Comments 14 comments

  • Member #133180 | about a year ago 1

    Why is there a via included between the IC and INT1 and INT2?

    • Klaude | about a year ago * 1

      I believe it ties the ground at pin 10, 2, 4 and 5 to the ground plane on the back of the board. You can’t see the rest because it’s under the chip.

  • Jamo | about a year ago 1

    Nice improvement with the mounting holes, and putting the silk screen on the top. Just so everyone knows, the old one was ~1/2in wide, so this one is only a tiny bit bigger.

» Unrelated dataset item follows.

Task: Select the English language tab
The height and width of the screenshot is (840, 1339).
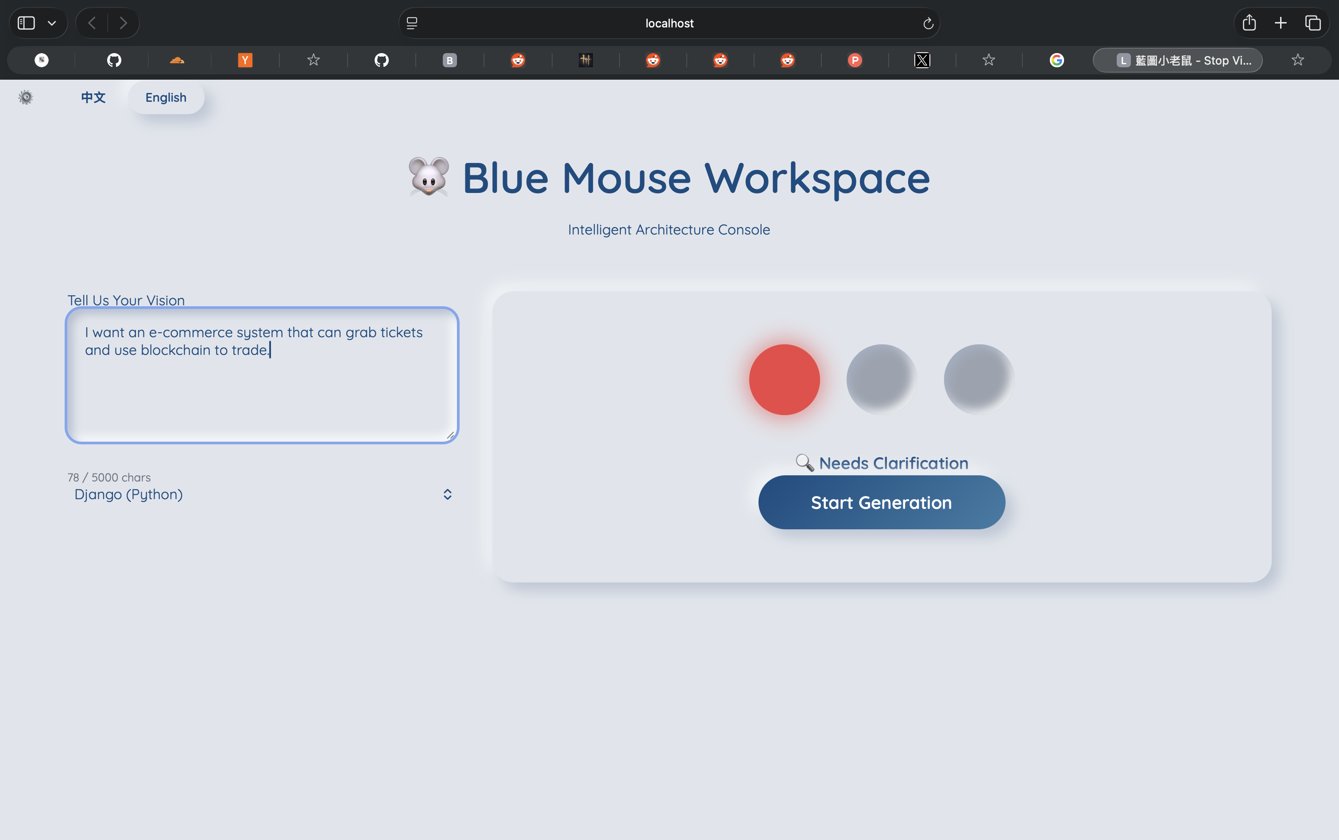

  • Member #128065 | last year 1

    does anyone know of a way to get more than two of these on just one i2c bus?
    Thank you,
    Davide

  • Member #132211 | last year 1

    hey im pretty new to all this stuff… i need to just read a binary value of activity or inactivity off the chip… i know the chip has the option for set points by setting the max and min values for activity in the register as well as the sample time… but i am confused as to what they mean by register… does the sensor have any memory where i can hard set these and connect it directly to a transmitter, or do i need to keep the micro controller in the loop and reset the registers every time i power down the device?

  • Member #230104 | about 8 months ago 1

    Accelerometer or Gyro? I’m kinda new but have read the details on both and still not sure which is better for my project. I’m mounting the sensor on top of a tripod detect whether or not the top is swaying. I don’t need direction indication, just raw movement detection, but the movement may be slight and smooth (swaying, not knocks). Which would be best or is there another type of sensor better suited for it? Thanks for any suggestions!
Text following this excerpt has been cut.